If you’ve been reading this blog for a while, you may have noticed that I’ve been having a difficult month. The last two weeks have been particularly difficult because I’ve been so tired, and that affects my mood. Last weekend, all I wanted to do was crawl under the covers and sleep. But of course I had work to do.
But today, several wonderful things happened.
When I came home, I had two packages waiting for me. The first was a contract for a project I’m working on that I’ll tell you about soon. I think you’ll like it. The second was this:
It’s my plaque from Strange Horizons, sent to me because “The Mad Scientist’s Daughter” won the readers’ poll for best short story! That means a tremendous amount to me because it’s a readers’ poll, and what I do is for readers. If there were no readers, there would be no reason for me to write.
That’s why I write this blog, too. I write it partly for myself, because some days there are things I just need to say. But I write it partly for you, because you’re the one I want to say them to, and I’m so grateful that you read it, and come back to read more, and comment. (And I’m so sorry that I’m behind on commenting back. It’s this difficult month, and things will get better – right? I’m making that promise to myself, that things will get better. I believe that.)

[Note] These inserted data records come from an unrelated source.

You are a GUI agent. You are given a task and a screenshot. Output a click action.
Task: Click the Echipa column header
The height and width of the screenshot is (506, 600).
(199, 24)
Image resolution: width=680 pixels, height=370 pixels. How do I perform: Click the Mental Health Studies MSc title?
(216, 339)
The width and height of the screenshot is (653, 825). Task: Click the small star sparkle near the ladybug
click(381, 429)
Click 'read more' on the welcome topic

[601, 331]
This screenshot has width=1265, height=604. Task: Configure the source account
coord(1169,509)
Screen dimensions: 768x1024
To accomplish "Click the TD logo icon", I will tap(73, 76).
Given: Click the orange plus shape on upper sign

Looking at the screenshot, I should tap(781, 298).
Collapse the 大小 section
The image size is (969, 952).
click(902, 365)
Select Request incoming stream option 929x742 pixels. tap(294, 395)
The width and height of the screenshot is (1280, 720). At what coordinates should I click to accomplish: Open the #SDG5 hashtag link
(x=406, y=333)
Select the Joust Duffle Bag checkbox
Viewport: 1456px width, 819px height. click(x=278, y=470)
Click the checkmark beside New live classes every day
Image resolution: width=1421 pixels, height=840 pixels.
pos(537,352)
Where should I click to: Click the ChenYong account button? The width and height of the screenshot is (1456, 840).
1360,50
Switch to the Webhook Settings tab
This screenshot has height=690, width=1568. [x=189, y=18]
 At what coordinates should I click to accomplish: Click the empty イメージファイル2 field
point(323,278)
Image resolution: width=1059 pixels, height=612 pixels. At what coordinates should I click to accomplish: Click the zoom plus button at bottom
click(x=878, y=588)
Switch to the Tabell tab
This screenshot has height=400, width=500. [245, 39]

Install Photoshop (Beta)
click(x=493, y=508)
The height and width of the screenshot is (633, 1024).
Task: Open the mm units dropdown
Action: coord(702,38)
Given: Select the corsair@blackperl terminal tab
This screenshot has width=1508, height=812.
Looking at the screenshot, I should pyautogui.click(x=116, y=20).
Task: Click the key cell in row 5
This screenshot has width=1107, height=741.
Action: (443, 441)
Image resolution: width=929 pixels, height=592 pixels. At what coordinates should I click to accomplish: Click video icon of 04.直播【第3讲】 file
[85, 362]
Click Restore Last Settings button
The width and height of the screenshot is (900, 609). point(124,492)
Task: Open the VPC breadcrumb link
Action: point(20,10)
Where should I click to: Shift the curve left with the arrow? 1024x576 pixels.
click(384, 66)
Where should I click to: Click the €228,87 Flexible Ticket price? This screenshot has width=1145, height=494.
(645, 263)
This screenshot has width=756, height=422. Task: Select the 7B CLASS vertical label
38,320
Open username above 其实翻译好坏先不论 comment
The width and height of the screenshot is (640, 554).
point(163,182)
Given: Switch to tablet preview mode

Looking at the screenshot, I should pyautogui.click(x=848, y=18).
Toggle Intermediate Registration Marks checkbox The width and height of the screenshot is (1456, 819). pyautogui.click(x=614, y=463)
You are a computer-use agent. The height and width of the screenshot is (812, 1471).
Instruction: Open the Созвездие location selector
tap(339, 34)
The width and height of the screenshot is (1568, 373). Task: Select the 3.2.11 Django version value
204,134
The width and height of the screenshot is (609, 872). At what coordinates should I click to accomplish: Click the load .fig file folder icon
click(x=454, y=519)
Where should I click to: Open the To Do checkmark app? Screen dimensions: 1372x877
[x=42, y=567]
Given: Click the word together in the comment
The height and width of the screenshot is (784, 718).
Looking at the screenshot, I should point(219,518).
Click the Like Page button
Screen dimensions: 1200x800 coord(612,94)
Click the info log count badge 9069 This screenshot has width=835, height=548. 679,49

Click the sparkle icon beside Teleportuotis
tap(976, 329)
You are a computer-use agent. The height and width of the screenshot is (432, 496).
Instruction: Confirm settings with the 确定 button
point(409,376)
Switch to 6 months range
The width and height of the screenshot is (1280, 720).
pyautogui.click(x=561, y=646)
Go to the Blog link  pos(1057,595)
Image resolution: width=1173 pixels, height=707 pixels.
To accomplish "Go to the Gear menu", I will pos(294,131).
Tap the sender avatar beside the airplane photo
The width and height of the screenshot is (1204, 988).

And then I received several emails. One from an editor of a literary journal I respect very much, asking me to submit. One from a reader telling me how much he had liked my short story collection. That was a long email also telling me why, and especially nice to receive. And one from James A. Owen, sending me a copy of Drawing Out the Dragons: Meditations on Art, Destiny, and the Power of Choice, his book about – what is it about? How to make choices, and how to be brave, and how to really, truly live. I could call it inspirational, but I don’t think that would tell you very much about it. So I’ll just tell you that this morning, I sat down at my computer in my university office and opened up my email. I saw the email from James, opened the PDF he had sent me, and read about half of it before I had to meet with students. And it was exactly what I needed at that particular time. It was as though someone had sent me a letter that said, “I did this, so you can do what you were meant to do.” And tonight, I feel as though I can.
I think the most important words in the entire book are the following:
“If you really want to do something, no one can stop you. But if you really don’t want to do something, no one can help you.”
So often I see people who want to do something, but I think they must not really want to do it, because they don’t put in the effort. Anything really worth doing is worth all of your effort. I know I’m going to get into trouble for saying this, but when I see people not putting in all of their effort, I think, they must not really want whatever that is. They must want something else instead.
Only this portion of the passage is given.